Once the automatic carwash finishes giving her car a nice cleaning, Kirala "Myahs" and pulls out of the wash bay and onto the street proper, her car now disguised with its new color scheme, polarized windows, and alternate license plate, back-tracking down her original path and heading away from both the direction that the SUV was heading as well as away from the direction of the location that Unit-12 is supposed to be waiting at to be picked up. She keeps a keen eye out for the SUV, just in case it reappears to resume trailing her, and for any new tails that might be the SUV’s tag-team partner as well. She continues driving back down the road away from everything until she’s sure that she’s not being tailed by anyone. All the while she continues to cheerfully listen to her Latino music as she drives down the street.


----------



## Evil Ujio (May 13, 2005)

threshel said:
			
		

> "Dammit.  The piggy's just hacked me.  Go get Unit-12 if you think you've lost the tail.  I may not be able to speak to you for a while."  Kluge re-engages his avatar's audio, then reaches in a vest pocket and pulls a small chaotic bundle of wires, green electrical boards, and batteries all held together with electrical tape.  He pulls two wires out of the mess and finds the ends as he talks.  "You could've waited until I was at the end of the tour, company man."  Kluge drops all of the fake subroutines (including the trace), then moves around the frozen avatar to study the hack.
> 
> Can I get a Comp Use check to ID how the hack has changed things?




Kluge sees the room is frozen in mid-motion, the hack is clean, although abrupt it is clean and not the work of a company man, there is obviously a third party involved in all of this.  A woman’s voice speaks, as if she is behind him, “Company man?  I could almost be insulted,” the voice is sultry and seductive.

_Kluge rolls a 22 check on Computers and can tell that this hack was done by someone else and they locked out the company man.  This is a hacker of his skill, perhaps…_

*Kirala*

Kirala pulls out and sees no one tailing them as the car has changed almost completely.  She looks in her rear view and a sedan pulls up slowly outside the car wash as they are half block away pausing obviously looking for something.  But so far her ruse has worked.

*Unit-12*

The girl giggles, “Your name is Unit-12, what a goofy name.”  She taps Unit-12 to see if he is really metallic and then giggles some more, before she covers her nose, “Hey don’t make fun of my nose, that isn’t nice!”

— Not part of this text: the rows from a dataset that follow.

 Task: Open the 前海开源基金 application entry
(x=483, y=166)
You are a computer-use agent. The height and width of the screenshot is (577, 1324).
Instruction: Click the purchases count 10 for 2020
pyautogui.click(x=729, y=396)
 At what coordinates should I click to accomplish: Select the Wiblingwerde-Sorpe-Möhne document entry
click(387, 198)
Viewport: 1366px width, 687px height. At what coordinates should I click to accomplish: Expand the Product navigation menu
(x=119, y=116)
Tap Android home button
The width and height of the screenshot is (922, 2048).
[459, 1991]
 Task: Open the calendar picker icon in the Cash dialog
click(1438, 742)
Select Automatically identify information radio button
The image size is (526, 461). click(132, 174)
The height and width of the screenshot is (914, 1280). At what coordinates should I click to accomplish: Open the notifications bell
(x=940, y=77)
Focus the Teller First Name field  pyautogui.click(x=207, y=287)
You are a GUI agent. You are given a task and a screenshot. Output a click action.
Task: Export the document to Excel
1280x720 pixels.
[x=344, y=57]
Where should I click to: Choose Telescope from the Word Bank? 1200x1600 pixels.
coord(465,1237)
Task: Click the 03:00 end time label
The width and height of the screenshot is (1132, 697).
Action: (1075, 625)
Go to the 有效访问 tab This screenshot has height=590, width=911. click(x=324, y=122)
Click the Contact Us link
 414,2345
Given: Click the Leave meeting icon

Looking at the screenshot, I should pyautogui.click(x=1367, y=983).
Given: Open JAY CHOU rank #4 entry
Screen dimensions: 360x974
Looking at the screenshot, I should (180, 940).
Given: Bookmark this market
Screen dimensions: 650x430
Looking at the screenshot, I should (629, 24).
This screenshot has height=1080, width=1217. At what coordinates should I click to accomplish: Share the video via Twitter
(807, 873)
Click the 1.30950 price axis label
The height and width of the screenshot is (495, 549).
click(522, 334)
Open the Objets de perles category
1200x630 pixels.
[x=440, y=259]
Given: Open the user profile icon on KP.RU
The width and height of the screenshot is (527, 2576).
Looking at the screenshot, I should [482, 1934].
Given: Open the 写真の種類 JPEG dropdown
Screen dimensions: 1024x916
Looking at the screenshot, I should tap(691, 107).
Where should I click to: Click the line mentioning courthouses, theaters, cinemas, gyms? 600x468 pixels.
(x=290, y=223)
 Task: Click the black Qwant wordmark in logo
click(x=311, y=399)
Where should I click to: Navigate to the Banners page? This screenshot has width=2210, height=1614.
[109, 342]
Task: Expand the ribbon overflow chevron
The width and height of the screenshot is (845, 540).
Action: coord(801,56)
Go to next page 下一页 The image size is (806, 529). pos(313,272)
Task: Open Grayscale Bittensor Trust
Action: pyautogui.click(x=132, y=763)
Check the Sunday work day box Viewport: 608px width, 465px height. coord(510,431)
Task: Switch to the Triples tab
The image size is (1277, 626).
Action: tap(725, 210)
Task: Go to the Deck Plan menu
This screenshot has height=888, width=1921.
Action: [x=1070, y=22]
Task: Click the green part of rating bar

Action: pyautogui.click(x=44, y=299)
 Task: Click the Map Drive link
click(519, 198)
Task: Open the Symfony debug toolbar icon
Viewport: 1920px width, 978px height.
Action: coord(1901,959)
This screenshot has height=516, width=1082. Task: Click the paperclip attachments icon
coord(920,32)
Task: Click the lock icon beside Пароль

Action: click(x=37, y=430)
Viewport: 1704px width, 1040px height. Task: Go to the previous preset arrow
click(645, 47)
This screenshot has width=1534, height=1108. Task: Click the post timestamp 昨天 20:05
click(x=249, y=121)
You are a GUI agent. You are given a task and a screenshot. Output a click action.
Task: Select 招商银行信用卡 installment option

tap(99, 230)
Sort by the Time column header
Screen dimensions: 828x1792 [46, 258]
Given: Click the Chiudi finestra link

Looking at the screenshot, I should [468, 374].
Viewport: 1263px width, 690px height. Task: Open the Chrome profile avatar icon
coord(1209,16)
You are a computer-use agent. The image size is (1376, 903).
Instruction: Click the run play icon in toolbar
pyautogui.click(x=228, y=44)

“Oh my name is Vicky, nice to meet you, and yes these are books, I am reading Tom Sawyer, and I have to do a book report.  I hate homework, it takes so long to do,” she scrunches her face in disgust, “haven’t you seen a book before?”

“And my head isn’t big,” she pouts.


----------



## threshel (May 13, 2005)

Evil Ujio said:
			
		

> A woman’s voice speaks, as if she is behind him, “Company man?  I could almost be insulted,” the voice is sultry and seductive.




"'Almost?'  I'll try harder next time."  Kluge says as his avatar, a featureless monochrome-green silhouette with flashing square cursors for eyes, turns.  His eyes flash slightly out of sequence, and move in and out of synch in a regular pattern, like turnsignals at a stoplight."What do you want?"

As he asks, he launches into a full-bore trace routine.  "You might want to hurry."

Kluge is attempting a trace, and will spend a hero point to reroll if the unmodified roll is less than 10, ensuring a minumum result of 28.


----------



## Elfy (May 14, 2005)

*Kirala*

Once they’re out of sight of any would be pursuers, she turns into an alleyway and drives down it. While in the alleyway, she presses a few buttons to revert her sedan back over to its previous dark red color, to flip her license plate back to the previous one, and to depolarize its windshields. She drives out of the alleyway and resumes her original course towards the destination address that Kluge provided her. All the time, she remains cheerful and continues to bounce her tail and head slightly in sync with the rhythm of the Latino music playing through her speakers.

As she nears the destination address, she slows down slightly and her eyes scan the surrounding area looking for any signs of trouble or a set-up, including scanning the windows of the surrounding buildings for snipers or spies, as well as trying to pick-out who it is that she’s supposed to be picking up since, she doesn’t know what the person is supposed to look like.


----------



## Lobo Lurker (May 16, 2005)

*Unit-12*



			
				Evil Ujio said:
			
		

> The girl giggles, “Your name is Unit-12, what a goofy name.”  She taps Unit-12 to see if he is really metallic and then giggles some more, before she covers her nose, “Hey don’t make fun of my nose, that isn’t nice!”
> 
> “Oh my name is Vicky, nice to meet you, and yes these are books, I am reading Tom Sawyer, and I have to do a book report.  I hate homework, it takes so long to do,” she scrunches her face in disgust, “haven’t you seen a book before?”
> 
> “And my head isn’t big,” she pouts.



_Is it possible that this human is unaware of her misproportions?_ "In this unit's experience the head of a human being occupies approximatly 10% of total body size. I find it curious that yours occuplies 15.7%."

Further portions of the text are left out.